Justin Quayle, her husband, an efficient, very polite and by-the-book Englishman then returns to Britain, looking to all the world like a beaten-down loser, a gray man who has been effectively widowed twice, the first time when he lost his wife's love and was too polite, and repressed, to understand why or even to admit it.

But this is le Carré, who oftentimes compared with Tom Clancy, and of course his readers should expect more of things to come. And their expectations, of course, contented. Things were really not as they seemed to be.

For Justin Quayle, of whom the title character – the constant gardener – derived from, it seems everything ends when he buried his wife on the graveyard near Kibera slum.

It turns out; this is actually the part where le Carré shifts this novel’s perspective, from Sandy Woodrow’s, the head of the chancery, to Justin, the first secretary cum gardening aficionado, just after about a hundred or so pages. For impatient readers, they’d probably stop reading this novel already. Their loss.

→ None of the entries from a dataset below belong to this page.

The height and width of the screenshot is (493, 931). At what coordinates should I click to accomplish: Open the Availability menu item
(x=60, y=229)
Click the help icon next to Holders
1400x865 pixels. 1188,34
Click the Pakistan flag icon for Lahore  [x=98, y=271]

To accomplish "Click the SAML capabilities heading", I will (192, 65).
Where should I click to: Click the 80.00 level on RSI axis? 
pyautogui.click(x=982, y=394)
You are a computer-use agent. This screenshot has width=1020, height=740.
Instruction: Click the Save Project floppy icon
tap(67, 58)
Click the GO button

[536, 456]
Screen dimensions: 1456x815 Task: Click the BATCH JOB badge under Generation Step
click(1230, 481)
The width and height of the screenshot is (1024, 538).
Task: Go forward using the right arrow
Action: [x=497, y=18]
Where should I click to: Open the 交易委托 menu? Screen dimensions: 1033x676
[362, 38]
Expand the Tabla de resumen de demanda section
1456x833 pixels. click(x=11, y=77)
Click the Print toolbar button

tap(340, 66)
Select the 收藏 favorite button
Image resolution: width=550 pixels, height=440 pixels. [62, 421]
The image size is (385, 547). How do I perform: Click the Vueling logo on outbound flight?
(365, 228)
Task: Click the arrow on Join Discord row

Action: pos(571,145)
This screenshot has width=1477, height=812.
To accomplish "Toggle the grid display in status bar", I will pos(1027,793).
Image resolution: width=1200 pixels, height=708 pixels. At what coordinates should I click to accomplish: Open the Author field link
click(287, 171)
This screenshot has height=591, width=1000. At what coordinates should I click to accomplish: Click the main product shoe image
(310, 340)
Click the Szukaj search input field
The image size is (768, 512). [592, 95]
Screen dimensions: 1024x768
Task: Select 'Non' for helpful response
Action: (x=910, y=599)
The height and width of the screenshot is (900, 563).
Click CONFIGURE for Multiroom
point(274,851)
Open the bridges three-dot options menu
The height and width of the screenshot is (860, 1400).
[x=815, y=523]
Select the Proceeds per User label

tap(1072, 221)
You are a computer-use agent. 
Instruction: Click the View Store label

As controversies begin to loom about what Tessa was actually doing exactly in Nairobi, and how it fits in with a powerful pharmaceutical company heavily connected to a number of overtly and covertly corrupt governments in Africa and the West, Justin went AWOL from Her Majesty’s Foreign Service, defied his old-fashioned Etonian background and eventually goes on a crusade in such chivalrous quest for the truth, also to avenge his wife’s death.

This novel is dense and finely plotted and nourished with examinations of how things like loyalty, honesty, self-preservation, and memory, can become murkier the deeper you get entangled in something bigger than yourself. This was clearly depicted in the character of Sandy Woodrow, whom loyalties conflicted as the plot entwined yet unraveled at the same time. It also holds its own because of John le Carré’s deeply felt assurance and passion about the sins perpetrated by drug companies on developing countries.

However, the biggest significant problem about The Constant Gardener is that le Carré gives his game away too early. Somewhere in the first third part, the mystery surrounding Tessa’s death is solved. So does other related mysteries: the death and disappearance of the poor African woman and her brother whom Tessa befriended, the three white doctors in the maternity clinic, even the identity of the bad guys and their collaborators. Those, of course, immediately rob the rest of the book from the sort of suspense that can make this work, otherwise, so masterful. It is never a moment in this novel where its reader learns something that wholly changes the course of the book and quite literally takes their breaths away.

And as the last (random) thought, being a self-proclaimed kitschy sentimental person, I found the ending was as much heartbreaking as it was almost unbearably moving. The kind of ending that will leave you astounded. Guaranteed.